“It’s not magic. It’s just caring.” June shifted, careful not to disturb Lila, which brought her fractionally closer. In the candlelight her eyes were very dark. “The same things you do. You’re just too exhausted to see it.”
“I don’t feel like I’m doing anything right. Not with the bill, not with Lila, not with—” Melissa stopped.
“Not with what?” June asked.
“Not with you.” The words came out quiet, honest. “I keep thinking about what you said. About not wanting to be a secret, or an experiment. And I’m terrified that’s exactly what I’m making you. That I’m being a coward, and you’re going to realize it, and you’re going to leave.”
“I’m not leaving.”
“How can you be sure?”
June was quiet for a moment. In the low light her face was half in shadow, and Melissa wanted so badly to close the distance between them that it was a physical effort not to.
“I’m not,” June admitted. “I don’t think anyone can be sure about anything, really. But I know what I feel. And I know that when I’m with you—both of you—I feel more like myself than I have in a long time. Like I’m not pretending anymore.”
“I feel that too.” The words came out rough, unpolished. “When I’m here, in this house, with you and Lila… I feel like I can breathe. Like I don’t have to be Senator Brandt every second.”
“Who is that? The real you, without the title?”
Melissa considered the question. “I don’t know. I’ve been defining myself by my work for so long, I’m not sure what’s left underneath. Someone tired. Someone lonely. Someone who’s made a lot of mistakes and is probably going to make a lot more.”
“That doesn’t sound so bad.”
“It doesn’t?”
“No.” June’s voice was soft. “It sounds like someone I’d want to know.”

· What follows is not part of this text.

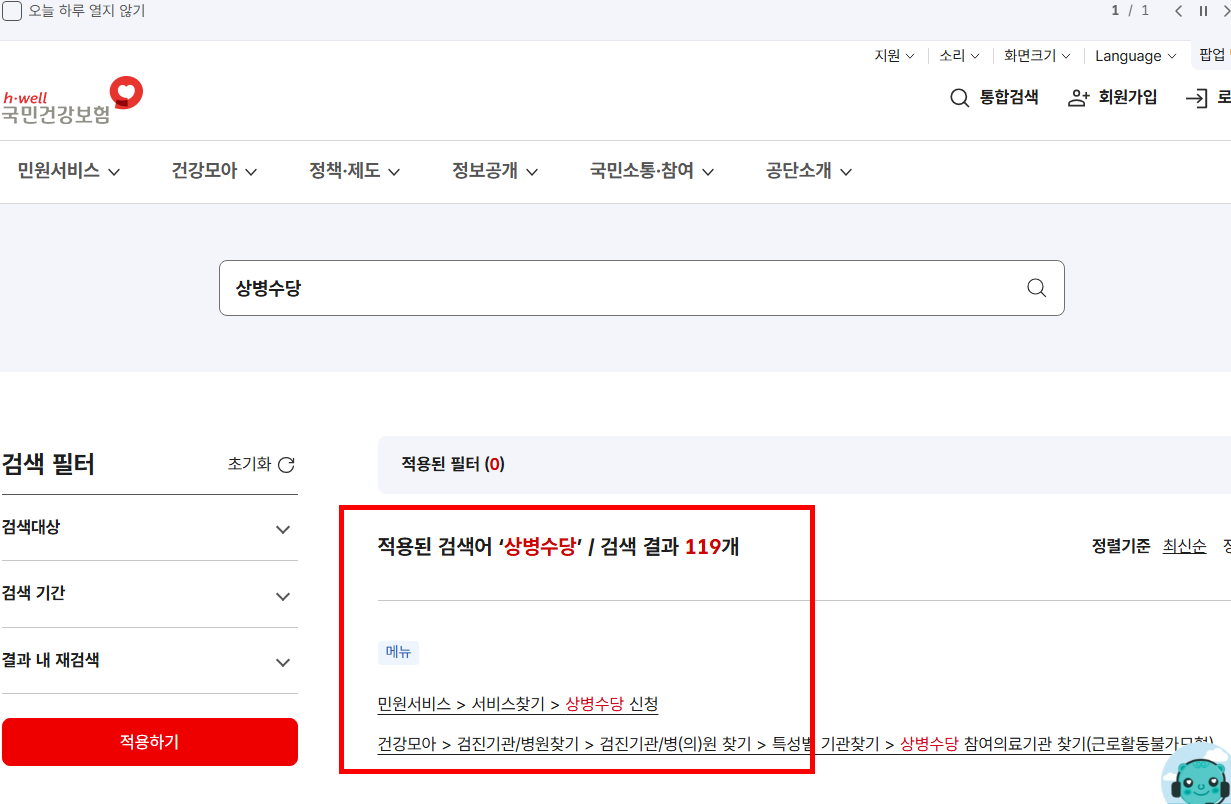Go to previous popup banner arrow

(1178, 11)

They lay there in the darkness, Lila sleeping peacefully between them, the rain steady and soft outside now. Melissa could feel June’s hand in hers, warm and steady, and the space between them felt charged with everything they weren’t doing—all the wanting held carefully in check by the small sleeping body between them.
“I don’t know what I’m doing,” Melissa admitted. “With any of this. With the bill, with my career, with you. I’ve always had a plan. I’ve always known the next five steps. And now—”
“Now?”
“Now I just want Lila to be happy, and I want you. Those are the only things I’m certain about.” She pressed a kiss to June’s knuckles, felt June’s breath catch across the small distance between them. “I’m not confused about you. Whatever else is a mess, whatever else I’m failing at—wanting you isn’t a question.”
“Melissa.” June’s voice was careful, the tone of someone exercising a great deal of restraint. Her thumb traced a slow circle against Melissa’s palm.
“I know.” Melissa felt the heat of it, the promise, the anticipation of a door that would open later. “I know.”
Neither of them moved. Neither of them could. But June’s thumb kept moving, that slow deliberate circle, and Melissa lay in the amber dark and felt the wanting hum through her like a held note, patient and insistent and entirely focused on the woman on the other side of her sleeping daughter.
“We should sleep,” June said finally, and her voice was not entirely steady.
“Yes,” Melissa agreed, and made no move toward sleep at all.
The candles burned lower. Outside, the rain had gentled to almost nothing, just the soft drip from the eaves. Lila’s breathing was deep and even between them.
This is what peace feels like,Melissa thought. But it was peace with an edge to it, a warmth that had nothing to do with the blankets, a patience that was not quite patience—more like anticipation with its hands folded in its lap, waiting for the night to shift.
She closed her eyes. June’s fingers were still laced through hers.
She didn’t sleep for quite some time.